- [Provided passage]
§ §

Access Path Selection in a Relational Database Management System

From: Joe Xavier (joexav@microsoft.com)
Date: Mon May 24 2004 - 19:44:13 PDT

  • Next message: Education Sales: "Academic Discounts on Adobe, Microsoft, & Symantec 101250"

    P. G. Selinger et al - Access Path Selection in a Relational Database Management System

    The paper describes System R's query optimizer and in general covers the four stages in processing a SQL query - parsing (briefly), optimization, (coming up with plans), code generation (machine code) and execution.
    Section 3 talks about the Research Storage System which is the storage subsystem. Access is through a tuple-oriented interface - RSI. The section talks about how data is laid out on disk in the case of tuples and in the case when the data is indexed. It describes the I/O required for each. The two kinds of scans for SQL statements are the segment sacn (all tuples for a relation) and the second is an index scan. In teh case of a segment scan, all non-empty pages of a segmant are touched once. In the case of a index scan on an non-clustered, every page in the index is touched once but data pages may be touched more than once. This is avoided in a non-clustered index.
    Section 4 talks about the costs for a single relation access path.
    The estimated cost of a single relation access plan has two parts - I/O and CPU. The aspects which affect teh cost include whether an index can be used, if the index is clustered, and page numbers of the index. The assumption that the distribution of data is uniform is not always close to being true so the rough statistics that are used can lead to inaccurate estimates. The section contains some formulae for cost estimation for different kinds of predicates.

§ §

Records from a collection
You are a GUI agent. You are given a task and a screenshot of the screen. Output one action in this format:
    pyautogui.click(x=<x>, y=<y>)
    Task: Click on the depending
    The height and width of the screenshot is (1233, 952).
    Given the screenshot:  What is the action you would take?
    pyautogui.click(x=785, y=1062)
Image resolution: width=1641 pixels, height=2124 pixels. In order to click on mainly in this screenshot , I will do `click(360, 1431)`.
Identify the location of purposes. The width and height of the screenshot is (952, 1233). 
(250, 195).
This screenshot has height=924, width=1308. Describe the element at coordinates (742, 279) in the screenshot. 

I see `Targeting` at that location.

§ §

- [Task instructions]
A. Copy out every line of the records from the collection above, keeping each one the same.
B. Pick up the summary of the System R access path paper after its last sentence and write the next part.

- [Outputs]
A.
You are a GUI agent. You are given a task and a screenshot of the screen. Output one action in this format:
    pyautogui.click(x=<x>, y=<y>)
    Task: Click on the depending
    The height and width of the screenshot is (1233, 952).
    Given the screenshot:  What is the action you would take?
    pyautogui.click(x=785, y=1062)
Image resolution: width=1641 pixels, height=2124 pixels. In order to click on mainly in this screenshot , I will do `click(360, 1431)`.
Identify the location of purposes. The width and height of the screenshot is (952, 1233). 
(250, 195).
This screenshot has height=924, width=1308. Describe the element at coordinates (742, 279) in the screenshot. 

I see `Targeting` at that location.

B.
    Section 5 talks about the costs for access path selection for joins.
    They consider two techniques for joins on tables - nested loops method and merging scans. They then extend this discussion to N-way joins since they can be expressed as a sequence of 2-way joins. The section also deals with computation of the costs for the joins. An intereting point is that the formulas for coputing the cost for nested loops joins and merging scans joins are essentially the same.
    The next section deals with nested queries. It introduces the concept of a co-relation subquery which is a subquery that references tuples from a higher level query implying that it needs to be reevaluated for each tuple in the referenced query block.

     


  • Next message: Education Sales: "Academic Discounts on Adobe, Microsoft, & Symantec 101250"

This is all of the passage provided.